---------- Records to use ----------

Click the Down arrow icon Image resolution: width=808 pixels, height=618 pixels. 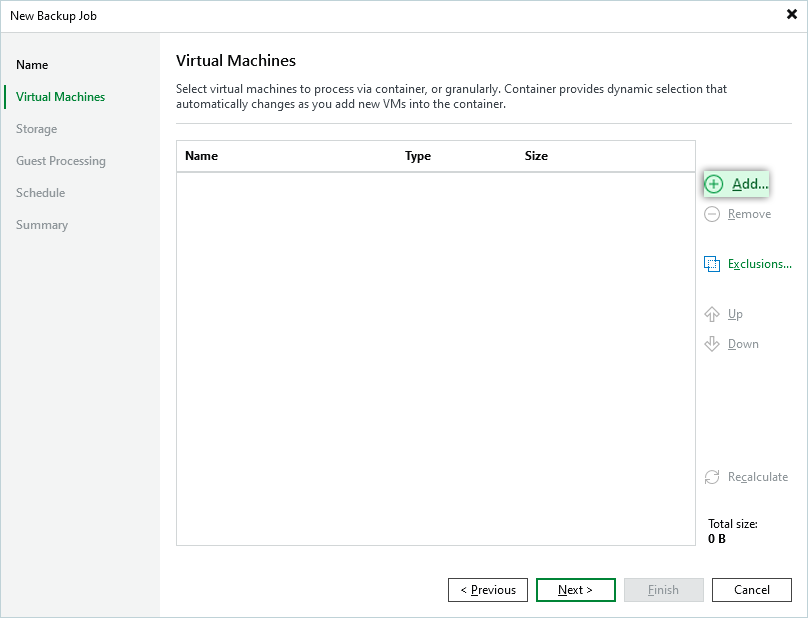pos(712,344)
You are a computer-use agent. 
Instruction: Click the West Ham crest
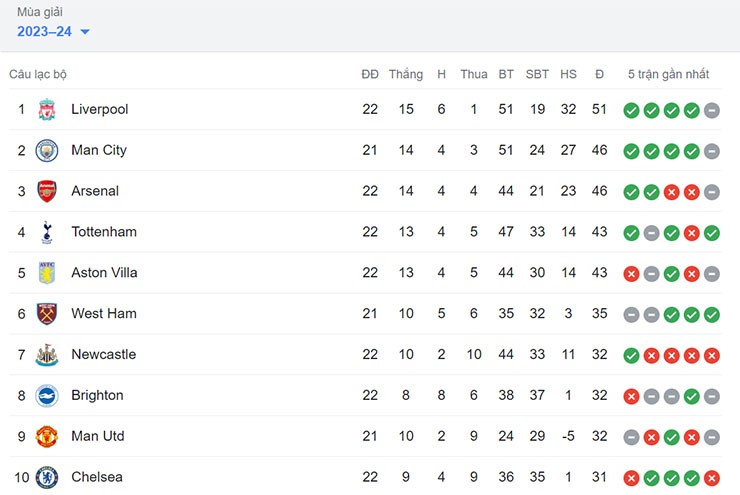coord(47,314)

----------
---------- Records to use ----------

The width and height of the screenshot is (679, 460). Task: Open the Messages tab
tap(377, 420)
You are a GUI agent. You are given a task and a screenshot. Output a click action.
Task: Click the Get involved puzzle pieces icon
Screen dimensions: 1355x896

----------

* _Objective_
Rewrite the part of the entries that opens with the line containing "You are a computer-use agent." and closes with the line containing "coord(47,314)", substituting "logo" for "crest" and changing nothing else. Leave the pictures out of the answer.

* _The completed task_
You are a computer-use agent. 
Instruction: Click the West Ham logo
coord(47,314)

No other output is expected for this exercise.